▶ _Work to do_: Give everything from the start of the items down to and including the line containing "Looking at the screenshot, I should 1779,172." as a two-column CSV with the header row text,answer. Each item gets one row, with its text and its answer each in a single quoted field and line breaks replaced by spaces.
——————————
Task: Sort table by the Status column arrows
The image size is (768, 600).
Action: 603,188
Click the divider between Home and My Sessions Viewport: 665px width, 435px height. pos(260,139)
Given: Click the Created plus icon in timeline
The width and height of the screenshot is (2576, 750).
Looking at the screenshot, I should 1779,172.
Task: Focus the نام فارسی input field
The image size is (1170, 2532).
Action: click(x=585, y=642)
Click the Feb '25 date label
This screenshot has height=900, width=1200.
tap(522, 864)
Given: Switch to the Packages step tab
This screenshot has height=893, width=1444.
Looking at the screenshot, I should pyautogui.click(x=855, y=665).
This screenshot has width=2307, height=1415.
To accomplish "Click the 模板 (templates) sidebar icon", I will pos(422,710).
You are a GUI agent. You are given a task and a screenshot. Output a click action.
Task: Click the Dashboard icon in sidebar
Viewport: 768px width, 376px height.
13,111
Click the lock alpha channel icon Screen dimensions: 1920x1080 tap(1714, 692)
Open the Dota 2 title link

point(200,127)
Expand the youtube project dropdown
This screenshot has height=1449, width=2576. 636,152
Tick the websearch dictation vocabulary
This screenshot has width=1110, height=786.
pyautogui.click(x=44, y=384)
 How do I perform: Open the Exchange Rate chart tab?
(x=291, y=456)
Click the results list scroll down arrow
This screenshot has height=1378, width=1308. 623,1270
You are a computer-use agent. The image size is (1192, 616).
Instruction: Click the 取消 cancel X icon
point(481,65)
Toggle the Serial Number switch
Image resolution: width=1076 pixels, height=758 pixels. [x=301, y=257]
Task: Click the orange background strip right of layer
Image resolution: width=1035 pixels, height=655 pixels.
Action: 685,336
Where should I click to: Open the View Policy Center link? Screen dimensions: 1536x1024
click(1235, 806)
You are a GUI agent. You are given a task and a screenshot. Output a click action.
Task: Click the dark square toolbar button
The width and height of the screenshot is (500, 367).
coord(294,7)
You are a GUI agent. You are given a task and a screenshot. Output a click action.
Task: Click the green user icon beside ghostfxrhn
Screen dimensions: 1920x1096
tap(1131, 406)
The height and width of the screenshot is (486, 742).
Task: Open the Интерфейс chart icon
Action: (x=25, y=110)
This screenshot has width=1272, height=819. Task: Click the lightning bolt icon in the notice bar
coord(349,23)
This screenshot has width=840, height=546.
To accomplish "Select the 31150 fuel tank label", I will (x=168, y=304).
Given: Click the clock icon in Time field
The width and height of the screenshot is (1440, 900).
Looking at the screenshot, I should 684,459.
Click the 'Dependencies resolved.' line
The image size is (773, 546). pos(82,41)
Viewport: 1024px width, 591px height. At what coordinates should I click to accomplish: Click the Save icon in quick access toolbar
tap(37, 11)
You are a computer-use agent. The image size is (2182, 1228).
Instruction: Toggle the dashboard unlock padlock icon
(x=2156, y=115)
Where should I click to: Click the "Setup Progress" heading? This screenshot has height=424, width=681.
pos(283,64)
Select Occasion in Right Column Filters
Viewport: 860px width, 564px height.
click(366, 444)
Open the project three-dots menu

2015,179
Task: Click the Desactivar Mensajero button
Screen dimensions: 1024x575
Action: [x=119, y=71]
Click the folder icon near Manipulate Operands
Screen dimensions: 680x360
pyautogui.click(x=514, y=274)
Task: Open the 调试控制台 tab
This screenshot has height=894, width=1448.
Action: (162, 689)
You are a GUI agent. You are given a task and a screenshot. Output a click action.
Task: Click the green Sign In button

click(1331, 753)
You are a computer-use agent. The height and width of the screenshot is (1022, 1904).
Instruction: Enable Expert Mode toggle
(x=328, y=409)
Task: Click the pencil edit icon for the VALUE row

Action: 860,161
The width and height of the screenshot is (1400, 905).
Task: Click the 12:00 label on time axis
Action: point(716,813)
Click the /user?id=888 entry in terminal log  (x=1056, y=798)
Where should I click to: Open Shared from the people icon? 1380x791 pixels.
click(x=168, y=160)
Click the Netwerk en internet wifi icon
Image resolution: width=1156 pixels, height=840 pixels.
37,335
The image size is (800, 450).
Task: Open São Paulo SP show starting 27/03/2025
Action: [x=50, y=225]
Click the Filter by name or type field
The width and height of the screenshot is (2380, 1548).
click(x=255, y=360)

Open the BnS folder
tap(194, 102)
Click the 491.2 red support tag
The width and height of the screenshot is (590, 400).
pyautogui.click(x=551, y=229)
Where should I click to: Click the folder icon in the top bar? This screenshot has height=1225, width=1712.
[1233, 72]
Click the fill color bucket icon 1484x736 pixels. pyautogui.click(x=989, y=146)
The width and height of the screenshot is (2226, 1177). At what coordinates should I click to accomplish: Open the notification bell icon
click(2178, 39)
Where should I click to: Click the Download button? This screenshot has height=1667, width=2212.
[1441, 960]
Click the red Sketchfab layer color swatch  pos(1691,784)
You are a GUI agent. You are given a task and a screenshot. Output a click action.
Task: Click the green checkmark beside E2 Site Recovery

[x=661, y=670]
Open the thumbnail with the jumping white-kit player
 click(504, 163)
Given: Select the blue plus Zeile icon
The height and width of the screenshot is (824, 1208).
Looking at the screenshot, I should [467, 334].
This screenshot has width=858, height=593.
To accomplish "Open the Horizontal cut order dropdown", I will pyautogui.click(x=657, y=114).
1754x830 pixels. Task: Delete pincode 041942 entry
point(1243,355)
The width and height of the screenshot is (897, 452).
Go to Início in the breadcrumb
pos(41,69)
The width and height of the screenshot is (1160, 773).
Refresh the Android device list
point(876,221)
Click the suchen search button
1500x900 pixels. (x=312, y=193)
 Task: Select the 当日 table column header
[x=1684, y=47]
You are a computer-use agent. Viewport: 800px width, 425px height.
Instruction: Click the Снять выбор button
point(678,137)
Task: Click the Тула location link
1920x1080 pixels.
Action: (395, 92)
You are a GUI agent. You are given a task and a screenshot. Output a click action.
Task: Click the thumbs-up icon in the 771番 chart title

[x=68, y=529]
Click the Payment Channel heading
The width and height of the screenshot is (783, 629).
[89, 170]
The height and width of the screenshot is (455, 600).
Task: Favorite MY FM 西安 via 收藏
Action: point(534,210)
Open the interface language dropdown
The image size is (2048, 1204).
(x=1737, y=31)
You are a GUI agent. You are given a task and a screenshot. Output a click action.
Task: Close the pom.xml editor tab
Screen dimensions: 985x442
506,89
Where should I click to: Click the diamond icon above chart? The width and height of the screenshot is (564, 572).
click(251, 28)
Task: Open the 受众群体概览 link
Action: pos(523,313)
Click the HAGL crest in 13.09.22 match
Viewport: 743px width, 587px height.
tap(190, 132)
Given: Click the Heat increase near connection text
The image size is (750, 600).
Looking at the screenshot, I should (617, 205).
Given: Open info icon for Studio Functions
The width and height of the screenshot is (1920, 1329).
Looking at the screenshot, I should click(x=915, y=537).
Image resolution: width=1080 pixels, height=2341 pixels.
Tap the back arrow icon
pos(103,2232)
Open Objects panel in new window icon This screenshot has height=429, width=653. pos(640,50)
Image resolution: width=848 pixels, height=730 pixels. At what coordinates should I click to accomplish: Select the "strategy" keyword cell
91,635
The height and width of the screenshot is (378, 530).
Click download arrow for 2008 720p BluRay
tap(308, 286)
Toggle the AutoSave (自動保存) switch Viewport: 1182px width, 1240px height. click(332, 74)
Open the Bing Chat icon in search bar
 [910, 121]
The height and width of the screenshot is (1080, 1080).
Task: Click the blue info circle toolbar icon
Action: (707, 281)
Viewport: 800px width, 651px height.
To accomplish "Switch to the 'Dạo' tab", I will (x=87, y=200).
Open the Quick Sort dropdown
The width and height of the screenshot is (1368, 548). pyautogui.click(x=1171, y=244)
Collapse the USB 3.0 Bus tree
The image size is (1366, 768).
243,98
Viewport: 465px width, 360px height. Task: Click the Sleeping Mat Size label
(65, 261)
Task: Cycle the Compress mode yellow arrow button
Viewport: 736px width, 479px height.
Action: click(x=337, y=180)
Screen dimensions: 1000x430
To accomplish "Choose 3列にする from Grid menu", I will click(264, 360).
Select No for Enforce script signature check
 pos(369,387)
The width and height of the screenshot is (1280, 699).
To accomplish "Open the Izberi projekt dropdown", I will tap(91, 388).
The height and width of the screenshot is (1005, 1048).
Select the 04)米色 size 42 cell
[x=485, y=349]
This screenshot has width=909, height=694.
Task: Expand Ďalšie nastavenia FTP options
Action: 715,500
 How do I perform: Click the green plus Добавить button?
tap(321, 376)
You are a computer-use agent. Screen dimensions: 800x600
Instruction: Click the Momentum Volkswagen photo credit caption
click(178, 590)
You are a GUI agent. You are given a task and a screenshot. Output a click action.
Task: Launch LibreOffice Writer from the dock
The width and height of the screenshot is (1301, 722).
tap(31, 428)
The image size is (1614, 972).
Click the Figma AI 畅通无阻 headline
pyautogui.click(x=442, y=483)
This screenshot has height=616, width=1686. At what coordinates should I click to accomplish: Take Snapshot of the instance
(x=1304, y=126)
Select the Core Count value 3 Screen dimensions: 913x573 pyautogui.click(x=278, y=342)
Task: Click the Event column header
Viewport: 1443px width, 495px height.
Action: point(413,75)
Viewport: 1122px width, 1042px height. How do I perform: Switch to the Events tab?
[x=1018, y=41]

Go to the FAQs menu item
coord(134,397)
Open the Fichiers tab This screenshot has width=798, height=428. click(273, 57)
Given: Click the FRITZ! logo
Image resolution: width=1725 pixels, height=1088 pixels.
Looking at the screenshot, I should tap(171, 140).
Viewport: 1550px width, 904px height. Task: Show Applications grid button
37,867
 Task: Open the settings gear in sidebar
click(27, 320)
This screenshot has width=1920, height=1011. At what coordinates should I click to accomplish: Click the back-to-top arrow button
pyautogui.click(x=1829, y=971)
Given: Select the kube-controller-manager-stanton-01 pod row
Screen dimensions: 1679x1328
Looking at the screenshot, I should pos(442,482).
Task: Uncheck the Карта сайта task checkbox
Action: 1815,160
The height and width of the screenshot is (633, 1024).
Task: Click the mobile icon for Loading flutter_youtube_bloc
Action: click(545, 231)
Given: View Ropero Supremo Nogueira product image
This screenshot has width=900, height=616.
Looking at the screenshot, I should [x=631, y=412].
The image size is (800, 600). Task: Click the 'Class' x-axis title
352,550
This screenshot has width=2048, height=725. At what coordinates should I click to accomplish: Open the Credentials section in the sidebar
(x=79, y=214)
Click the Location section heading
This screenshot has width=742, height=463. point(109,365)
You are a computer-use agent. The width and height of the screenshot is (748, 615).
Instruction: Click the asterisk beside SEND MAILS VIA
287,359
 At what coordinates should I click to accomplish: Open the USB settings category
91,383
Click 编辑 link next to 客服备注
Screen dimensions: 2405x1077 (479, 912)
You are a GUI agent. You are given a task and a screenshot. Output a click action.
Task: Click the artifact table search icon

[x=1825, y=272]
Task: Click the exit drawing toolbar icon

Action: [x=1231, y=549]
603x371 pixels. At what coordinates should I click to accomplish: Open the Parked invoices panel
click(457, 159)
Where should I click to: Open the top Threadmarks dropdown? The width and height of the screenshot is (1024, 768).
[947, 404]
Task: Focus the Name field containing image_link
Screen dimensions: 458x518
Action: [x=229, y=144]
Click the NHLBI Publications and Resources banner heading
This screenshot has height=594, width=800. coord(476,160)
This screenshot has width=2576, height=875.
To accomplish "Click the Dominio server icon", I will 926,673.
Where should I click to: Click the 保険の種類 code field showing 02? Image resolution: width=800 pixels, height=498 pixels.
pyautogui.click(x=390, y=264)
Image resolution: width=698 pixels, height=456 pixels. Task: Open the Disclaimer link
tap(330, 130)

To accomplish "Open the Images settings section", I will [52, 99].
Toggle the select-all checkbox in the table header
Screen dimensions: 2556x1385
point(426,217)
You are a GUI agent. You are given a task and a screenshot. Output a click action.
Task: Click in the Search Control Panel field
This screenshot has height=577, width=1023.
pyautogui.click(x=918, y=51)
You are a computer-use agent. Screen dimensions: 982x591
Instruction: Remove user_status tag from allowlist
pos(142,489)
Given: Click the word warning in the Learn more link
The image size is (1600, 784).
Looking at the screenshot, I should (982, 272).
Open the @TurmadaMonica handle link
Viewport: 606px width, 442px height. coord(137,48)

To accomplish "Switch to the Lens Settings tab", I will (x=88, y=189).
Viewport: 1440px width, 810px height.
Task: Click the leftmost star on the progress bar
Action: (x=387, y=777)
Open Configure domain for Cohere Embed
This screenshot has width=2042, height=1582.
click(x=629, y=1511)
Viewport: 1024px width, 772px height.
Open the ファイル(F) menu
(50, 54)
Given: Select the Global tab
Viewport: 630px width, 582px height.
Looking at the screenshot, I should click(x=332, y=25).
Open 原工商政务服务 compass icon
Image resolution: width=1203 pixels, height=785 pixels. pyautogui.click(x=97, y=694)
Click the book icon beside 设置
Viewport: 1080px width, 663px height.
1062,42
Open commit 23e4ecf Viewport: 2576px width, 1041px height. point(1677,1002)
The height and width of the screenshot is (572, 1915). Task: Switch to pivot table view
——————————
▶ _Expected output_:
text,answer
"Task: Sort table by the Status column arrows The image size is (768, 600).","Action: 603,188"
"Click the divider between Home and My Sessions Viewport: 665px width, 435px height.","pos(260,139)"
"Given: Click the Created plus icon in timeline The width and height of the screenshot is (2576, 750).","Looking at the screenshot, I should 1779,172."